2. Legitimate Interest
We have a legitimate interest in collecting your information because without it we could not do our job safely or to the standard you deserve. We also believe it is important that we can contact you to confirm appointments or update you on matters related to your care. This too falls under legitimate interest, in this case yours as a patient.
3. General Health Communications
Provided we have your consent, we may occasionally send you general health information in the form of articles, advice or newsletters. You may withdraw this consent at any time by contacting us through any convenient method.
How Long We Keep Your Records
We have a legal obligation to retain your records for eight years following your most recent appointment, or until the age of 25 if that period is longer. After this time has elapsed, you may ask us to delete your records. Otherwise, we will retain them indefinitely so that we can provide you with the best possible care should you return to us in future.
How Your Records Are Stored
Your records are held in two ways:
Cloud storage: We use a specialist medical records service to store your data electronically. This provider has confirmed full compliance with the General Data Protection Regulation. Access is password protected, with passwords updated regularly.
On-site computers: Our office computers are password protected, backed up regularly, and the premises are locked and alarmed outside working hours.

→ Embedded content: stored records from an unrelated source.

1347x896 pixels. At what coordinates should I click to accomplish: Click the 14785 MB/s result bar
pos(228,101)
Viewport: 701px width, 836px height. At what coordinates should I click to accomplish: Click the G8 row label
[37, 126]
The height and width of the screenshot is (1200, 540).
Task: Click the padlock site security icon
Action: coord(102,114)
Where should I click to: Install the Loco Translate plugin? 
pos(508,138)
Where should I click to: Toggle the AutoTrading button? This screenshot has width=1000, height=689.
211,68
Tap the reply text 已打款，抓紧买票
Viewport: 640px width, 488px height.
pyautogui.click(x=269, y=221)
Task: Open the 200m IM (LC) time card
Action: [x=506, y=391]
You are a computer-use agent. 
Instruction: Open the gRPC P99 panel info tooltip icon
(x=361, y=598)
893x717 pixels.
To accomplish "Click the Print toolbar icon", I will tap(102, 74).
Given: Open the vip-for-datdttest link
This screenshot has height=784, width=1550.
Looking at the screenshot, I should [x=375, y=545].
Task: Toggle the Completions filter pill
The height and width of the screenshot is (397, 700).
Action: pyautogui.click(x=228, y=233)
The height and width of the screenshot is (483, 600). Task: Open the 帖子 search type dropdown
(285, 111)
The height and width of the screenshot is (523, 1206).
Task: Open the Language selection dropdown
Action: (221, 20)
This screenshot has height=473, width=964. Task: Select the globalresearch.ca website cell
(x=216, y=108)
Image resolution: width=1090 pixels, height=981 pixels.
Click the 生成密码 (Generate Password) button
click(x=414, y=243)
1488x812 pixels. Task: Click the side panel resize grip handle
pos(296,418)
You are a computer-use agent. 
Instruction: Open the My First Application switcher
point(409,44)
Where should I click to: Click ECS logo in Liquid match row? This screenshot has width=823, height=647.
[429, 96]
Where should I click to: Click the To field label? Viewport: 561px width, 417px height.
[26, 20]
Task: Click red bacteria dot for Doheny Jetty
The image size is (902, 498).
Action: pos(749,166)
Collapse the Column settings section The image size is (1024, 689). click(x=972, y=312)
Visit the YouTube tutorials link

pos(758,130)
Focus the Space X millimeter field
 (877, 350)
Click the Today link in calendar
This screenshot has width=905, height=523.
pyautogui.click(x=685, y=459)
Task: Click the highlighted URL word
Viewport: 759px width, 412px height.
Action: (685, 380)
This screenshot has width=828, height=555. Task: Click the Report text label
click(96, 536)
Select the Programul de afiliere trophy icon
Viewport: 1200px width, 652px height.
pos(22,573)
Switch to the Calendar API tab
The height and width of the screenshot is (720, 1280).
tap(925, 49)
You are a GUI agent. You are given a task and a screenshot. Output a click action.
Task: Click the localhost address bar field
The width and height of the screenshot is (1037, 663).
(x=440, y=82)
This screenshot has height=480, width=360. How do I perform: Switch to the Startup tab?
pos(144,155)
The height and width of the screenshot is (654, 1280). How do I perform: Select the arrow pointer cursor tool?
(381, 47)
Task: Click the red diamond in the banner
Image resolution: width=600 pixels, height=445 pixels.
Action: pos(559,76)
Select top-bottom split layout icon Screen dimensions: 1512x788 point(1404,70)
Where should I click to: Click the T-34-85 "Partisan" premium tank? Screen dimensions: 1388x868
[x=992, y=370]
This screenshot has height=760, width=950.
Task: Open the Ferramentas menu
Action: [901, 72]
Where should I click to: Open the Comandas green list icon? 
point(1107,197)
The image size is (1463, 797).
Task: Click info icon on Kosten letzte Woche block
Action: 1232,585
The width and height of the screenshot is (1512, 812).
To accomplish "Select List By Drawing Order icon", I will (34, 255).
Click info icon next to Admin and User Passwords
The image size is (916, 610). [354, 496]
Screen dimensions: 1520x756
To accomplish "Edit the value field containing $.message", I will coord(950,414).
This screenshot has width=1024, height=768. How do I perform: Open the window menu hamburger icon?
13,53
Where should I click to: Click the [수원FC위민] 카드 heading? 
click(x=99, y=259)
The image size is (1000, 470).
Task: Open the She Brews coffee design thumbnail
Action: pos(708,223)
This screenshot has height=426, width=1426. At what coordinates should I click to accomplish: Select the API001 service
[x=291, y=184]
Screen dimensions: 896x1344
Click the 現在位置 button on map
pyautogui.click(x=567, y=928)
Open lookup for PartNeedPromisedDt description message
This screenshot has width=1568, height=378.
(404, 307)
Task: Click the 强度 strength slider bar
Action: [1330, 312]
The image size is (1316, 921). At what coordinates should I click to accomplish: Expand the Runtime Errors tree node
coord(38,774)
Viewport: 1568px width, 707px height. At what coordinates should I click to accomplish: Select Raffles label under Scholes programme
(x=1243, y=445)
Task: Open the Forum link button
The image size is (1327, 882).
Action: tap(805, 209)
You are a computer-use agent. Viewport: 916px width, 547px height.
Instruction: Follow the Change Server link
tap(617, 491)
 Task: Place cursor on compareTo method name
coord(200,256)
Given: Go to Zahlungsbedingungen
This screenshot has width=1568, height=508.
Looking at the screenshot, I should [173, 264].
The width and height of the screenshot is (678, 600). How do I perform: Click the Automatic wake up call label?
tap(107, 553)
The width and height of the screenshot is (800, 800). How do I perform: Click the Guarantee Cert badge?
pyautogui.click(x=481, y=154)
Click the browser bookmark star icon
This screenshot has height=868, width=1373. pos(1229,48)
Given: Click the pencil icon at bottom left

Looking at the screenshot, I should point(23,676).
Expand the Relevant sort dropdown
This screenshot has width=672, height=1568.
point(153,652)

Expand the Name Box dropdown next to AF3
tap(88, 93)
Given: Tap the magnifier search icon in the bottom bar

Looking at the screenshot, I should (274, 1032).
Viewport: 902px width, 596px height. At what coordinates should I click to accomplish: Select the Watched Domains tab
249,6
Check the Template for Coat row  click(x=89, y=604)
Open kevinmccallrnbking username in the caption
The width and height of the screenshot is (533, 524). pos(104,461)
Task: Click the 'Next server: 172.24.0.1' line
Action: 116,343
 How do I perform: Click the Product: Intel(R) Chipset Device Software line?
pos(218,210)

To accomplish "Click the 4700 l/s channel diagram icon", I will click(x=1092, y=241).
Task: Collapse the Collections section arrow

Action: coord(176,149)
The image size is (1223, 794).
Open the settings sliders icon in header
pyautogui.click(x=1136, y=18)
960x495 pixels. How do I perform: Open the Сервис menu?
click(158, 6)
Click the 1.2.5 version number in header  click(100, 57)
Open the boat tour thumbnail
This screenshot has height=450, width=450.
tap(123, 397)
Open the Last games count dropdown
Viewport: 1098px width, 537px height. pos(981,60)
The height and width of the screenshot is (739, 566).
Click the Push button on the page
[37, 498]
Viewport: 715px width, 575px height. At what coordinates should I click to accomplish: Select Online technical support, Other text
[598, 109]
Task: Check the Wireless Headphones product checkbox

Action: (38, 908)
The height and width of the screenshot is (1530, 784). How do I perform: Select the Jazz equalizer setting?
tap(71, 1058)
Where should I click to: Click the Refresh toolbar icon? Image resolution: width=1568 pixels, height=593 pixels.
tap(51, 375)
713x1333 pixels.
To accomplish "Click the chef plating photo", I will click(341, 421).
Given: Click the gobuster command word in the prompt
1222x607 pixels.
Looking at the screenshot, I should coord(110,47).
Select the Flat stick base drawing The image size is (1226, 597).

Who Has Access to Your Data
We will never share your data with anyone who does not need access to it, and we will never do so without your written consent. The following people and agencies have routine access only:
- The medical records service responsible for storing and processing our files
- Your practitioner, so they can provide your treatment
- Our reception staff, who manage appointments and reminders but do not have access to your medical history or sensitive personal information
- Administrative staff such as our bookkeeper, who access only essential contact details and never your medical notes
From time to time we may engage consultants whose work could bring them into contact with your personal data, though not your medical notes. We will ensure they understand their obligation to treat that information as confidential, and we will require them to sign a non-disclosure agreement.
Your Rights
You have the right to see the personal data we hold about you. You may also ask us to correct any factual errors. Provided the legal minimum retention period has elapsed, you may request that we erase your records entirely.
We are committed to handling your personal data responsibly and to ensuring that access is limited only to those with a genuine need.
How to Make a Complaint
If you feel that we are mishandling your personal data in any way, you have the right to complain to our Data Controller. Please contact us directly in the first instance using the details on our contact page.
You also have the right to raise a concern with the Information Commissioner’s Office (ICO) at ico.org.uk if you are not satisfied with our response.